Eine große Fangemeinde gewann der schwedische Autor Håkan Nesser mit seiner Figur des Kommissars Van Veeteren. Dann wagte er es, ihn in Rente zu schicken und mit Inspektor Gunnar Barbarotti eine neue Figur auf die Bühne auftreten zu lassen. Und mit Erfolg! In Barbarottis zweitem Fall Eine ganz andere Geschichte, der wieder bei btb erschienen ist, hat es der Inspektor mit einem toten Jogger und einem brutalen Mörder zu tun, der ihm anonyme Briefe schreibt.

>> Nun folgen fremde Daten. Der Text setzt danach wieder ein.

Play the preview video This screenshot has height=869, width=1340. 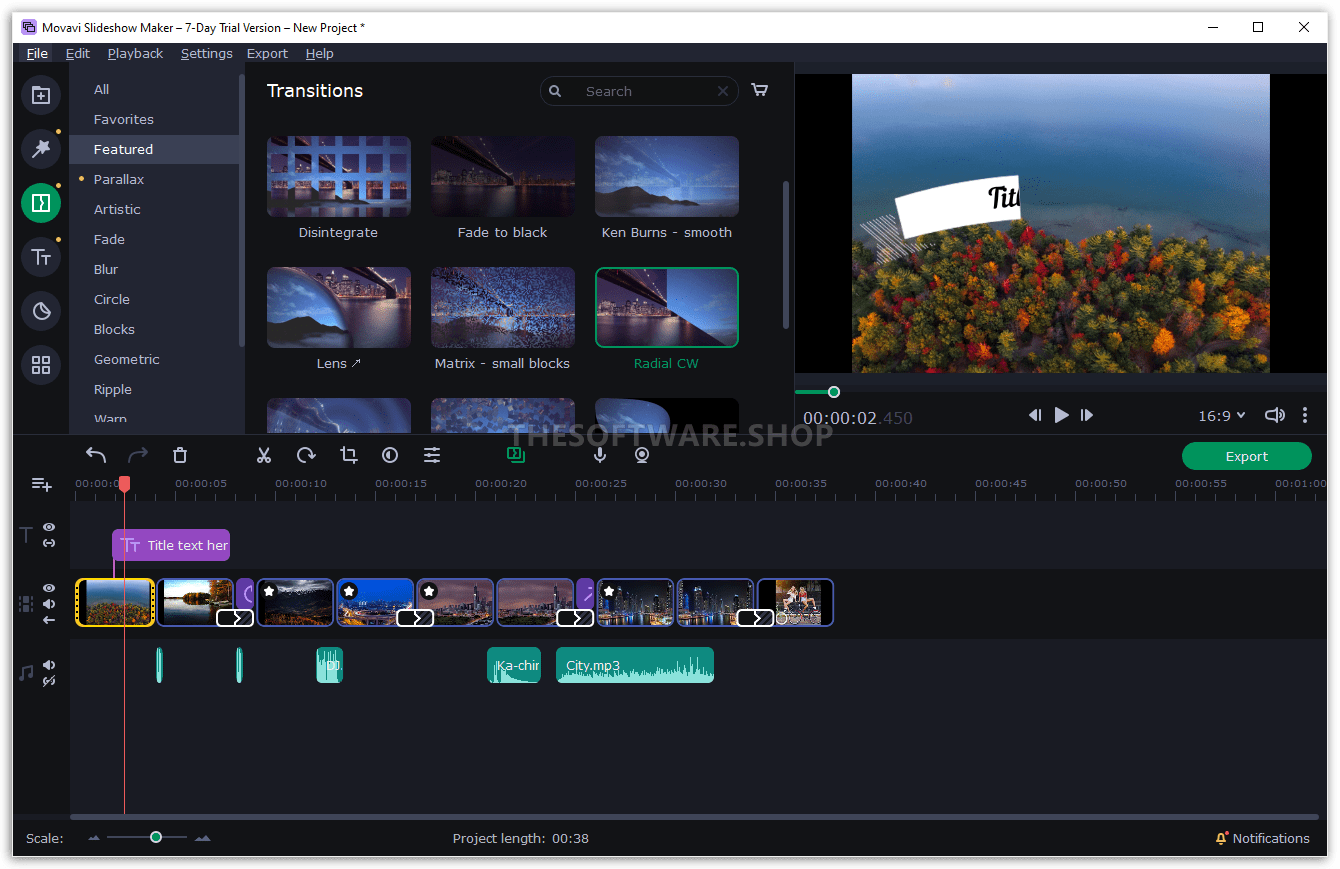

Die Bretagne im Sommer: Ein paar schwedische Touristen verbringen im Finistère ein paar vergnügte Urlaubswochen. Es ist eine zusammengewürfelte Gesellschaft: zwei Paare und zwei Einzelkämpfer, alles in allem sechs Leute, die freizeitbedingt miteinander Freundschaft schließen. Sie baden, sie essen, sie machen Ausflüge und flirten ein wenig über die Ehegrenzen hinweg. Und als die Ferien vorbei sind, trennen sich ihre Wege, wie das ja oft der Fall ist. Übrig bleiben ein paar vereinzelte Fotos, womöglich ein Gruppenbild, das ein oder andere Aquarell – und ein anonymes Tagebuch, das ihre Eskapaden schildert, wie sich später herausstellen wird, als die Tragödie bereits ihren Lauf genommen hat. Denn fünf Jahre später beginnt jemand, sie zu töten, einen nach dem anderen, wobei die Morde Gunnar Barbarotti, Inspektor in Kymlinge, jeweils zuvor brieflich angekündigt werden. Der Fall erregt große Aufmerksamkeit in den Medien, die Polizei steht naturgemäß unter Druck. Der Mörder indes spielt Katz und Maus mit den Ermittlern – und erscheint unbegreiflicher und unberechenbarer als je zuvor. Was ist damals in der Bretagne wirklich passiert? Und warum bekommt ausgerechnet Inspektor Barbarotti die Briefe?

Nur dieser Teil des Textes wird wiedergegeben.